N-[4-(aminocarbonyl)phenyl]-4-[[1-[[(2,3-dihydro-2-oxo-1H-benzimidazol-5-yl)amino]carbonyl]-2-oxopropyl]azo]benzamide

Administrative data

Endpoint:

eye irritation: in vivo

Type of information:

experimental study

Adequacy of study:

key study

Study period:

From 08 APR 1980 to 11 APR 1980

Reliability:

2 (reliable with restrictions)

Rationale for reliability incl. deficiencies:

other: FDA guideline (minor deviations from OECD guideline)

Data source

Materials and methods

GLP compliance:

no

Remarks:

study was performed previous to GLP implementation

Test material

Test animals / tissue source

Species:

rabbit

Strain:

Himalayan

Details on test animals or tissues and environmental conditions:

TEST ANIMALS
- Source: in-house breeding colony
- Housing: single
- Diet: ERKA 8300 (Futtermittelwerke Robert Koch oHG, Hamm, Germany), ad libitum
- Water: ad libitum

Test system

Vehicle:

physiological saline

Controls:

not required

Amount / concentration applied:

TEST MATERIAL
- Amount(s) applied (volume or weight with unit): 100 mg pasted in 0.4 ml 0.9 % physiol. saline

Duration of treatment / exposure:

24 h after exposure eyes were washed with physiological saline.

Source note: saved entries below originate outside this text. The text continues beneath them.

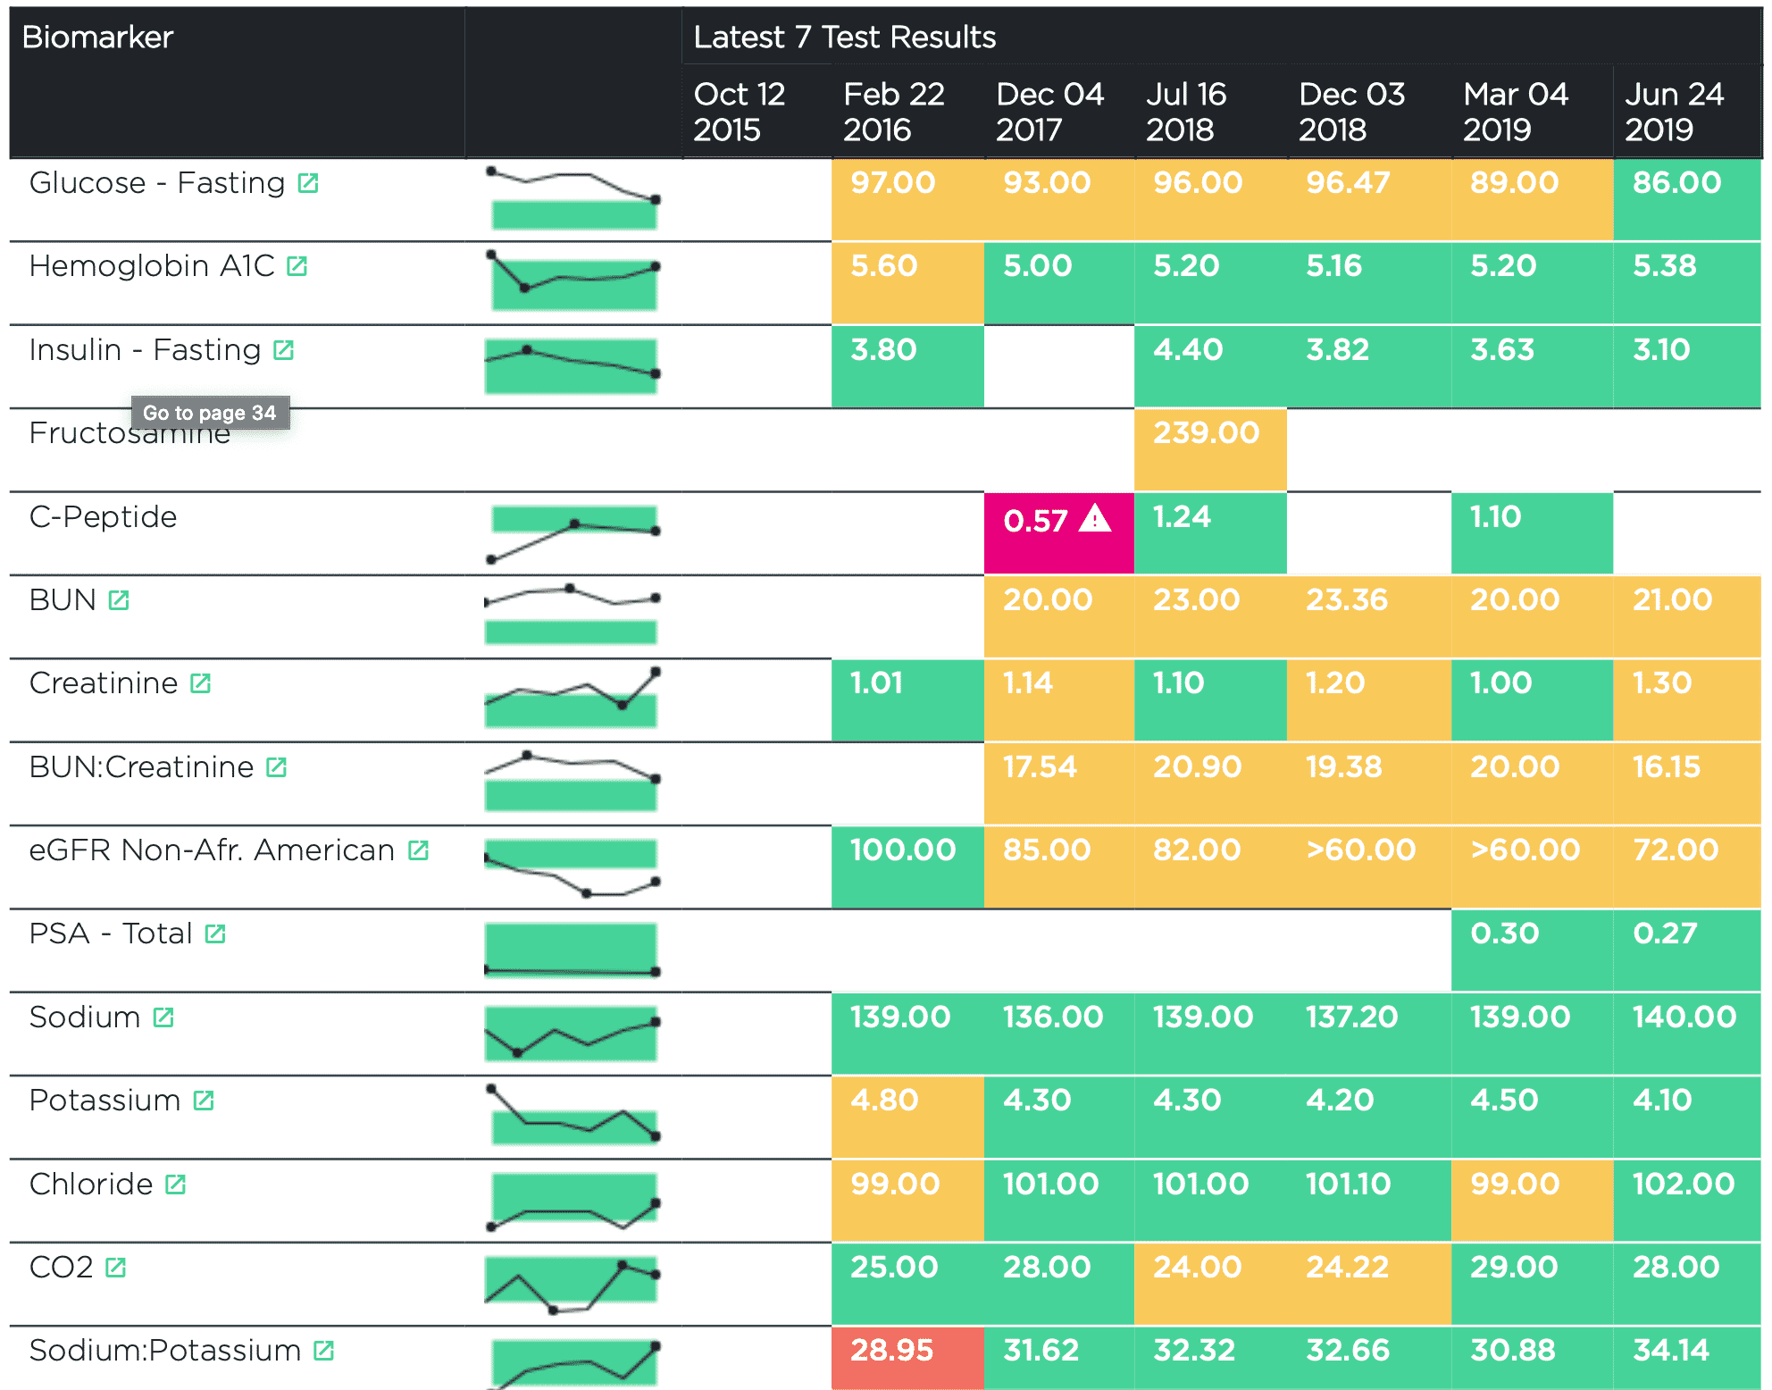Click the Chloride external link icon
Screen dimensions: 1772x1390
coord(175,1185)
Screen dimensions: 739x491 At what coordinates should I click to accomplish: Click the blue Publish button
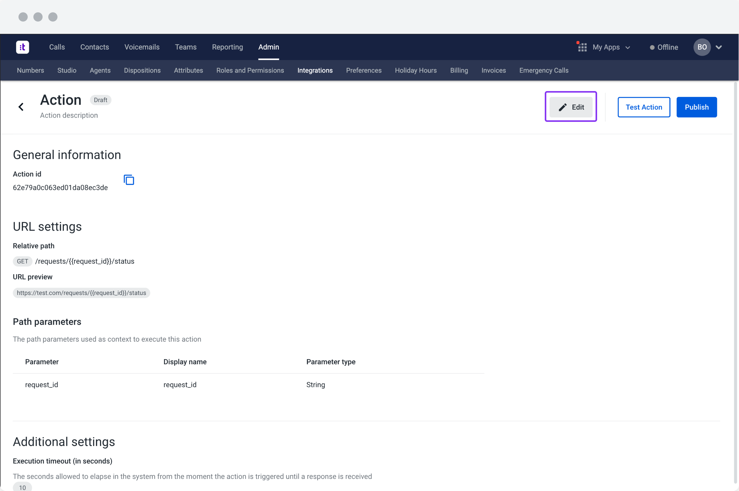(696, 107)
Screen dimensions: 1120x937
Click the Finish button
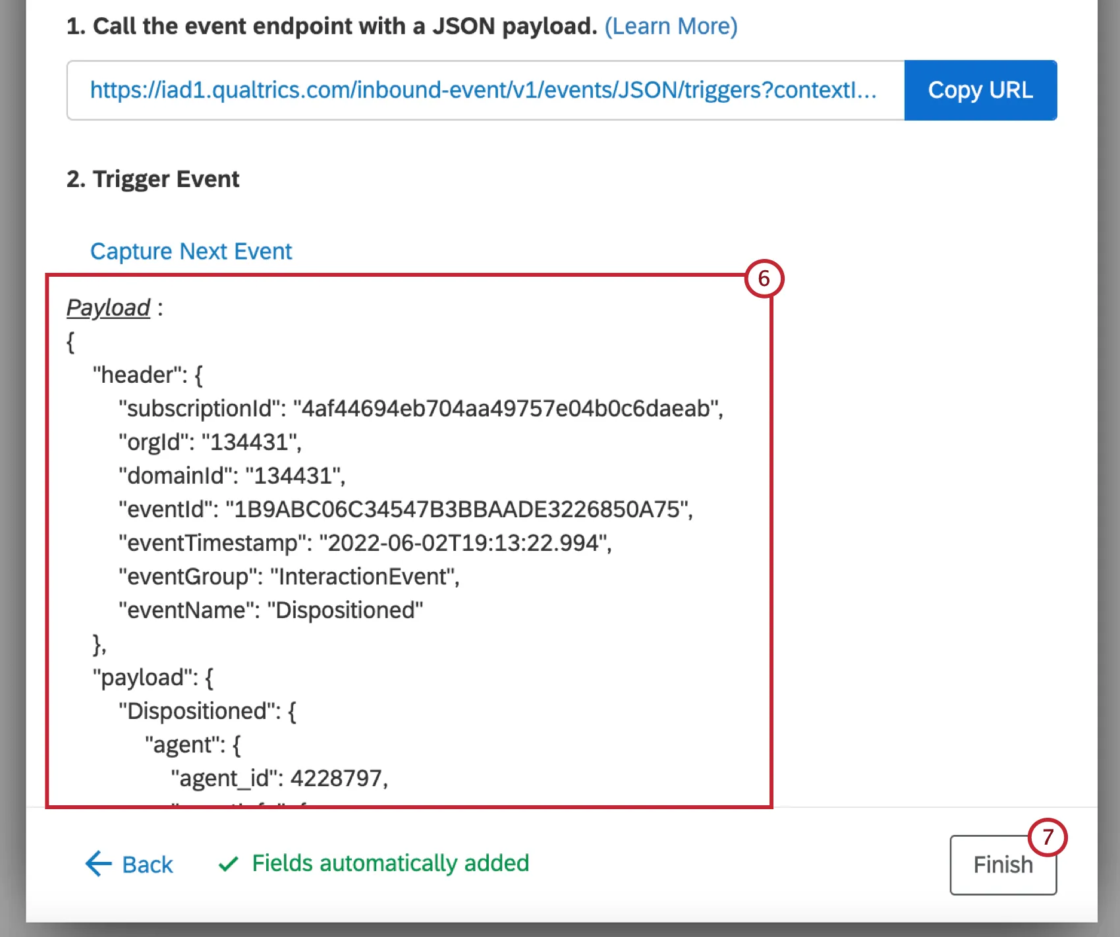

Observation period (in vivo):

72 h with observation time points at 1, 7, 24, 48 and 72 h after application.

Number of animals or in vitro replicates:

6

Details on study design:

REMOVAL OF TEST SUBSTANCE
- Washing (if done): yes
- Time after start of exposure: 24 h

SCORING SYSTEM: according to Draize Scale.

TOOL USED TO ASSESS SCORE: loupe / fluorescein (at 48 and 72 h reading)

Results and discussion

In vivo

Resultsopen allclose all

Irritant / corrosive response data:

individual animal data at time point 1/7/24/48/72 h for animal #1-#6

cornea: 0/0/0/0/0, 0/0/0/0/0, 0/0/0/0/0,
0/0/0/0/0, 0/0/0/0/0, 0/0/0/0/0

iris: 0/0/0/0/0, 0/0/0/0/0, 0/0/0/0/0,
0/0/0/0/0, 0/0/0/0/0, 0/0/0/0/0

conjunctivae redness: 0/0/0/0/0, 1/0/0/0/0, 1/1/0/0/0,
1/0/0/0/0, 1/0/0/0/0, 1/1/1/0/0

chemosis: 0/0/0/0/0, 0/0/0/0/0, 0/0/0/0/0,
0/0/0/0/0, 0/0/0/0/0, 0/0/0/0/0

Applicant's summary and conclusion

Interpretation of results:

not irritating

Remarks:

Migrated information Criteria used for interpretation of results: EU

Conclusions:

The test item did not reveal any remarkable irritation potential on the eyes of rabbits, tested under test conditions which are basically in accordance with todays standard methods regarding dosing, exposure duration, scoring system and reading time points. Therefore, it is concluded that the submission substance is not irritating to eyes.

Executive summary:

Test material was subject to a test of eye irritancy according to FDA guidelines (Fed. Reg. Vol. 38, No. 187, p. 27019, 1973). 100 mg of substance pasted in physiological saline were applied to one eye of six animals each. The eyes were washed 24 h after application and eye responses were noted for 72 h after start of the exposure. Only slight effects could be observed (conjunctiva redness score of 1 in 5/6 animals after 1 h, in 2/6 animals after 7 h and only in 1/6 animals at 24 h reading, the effect was was fully reversible within 48 h). No other effects could be observed in any animal.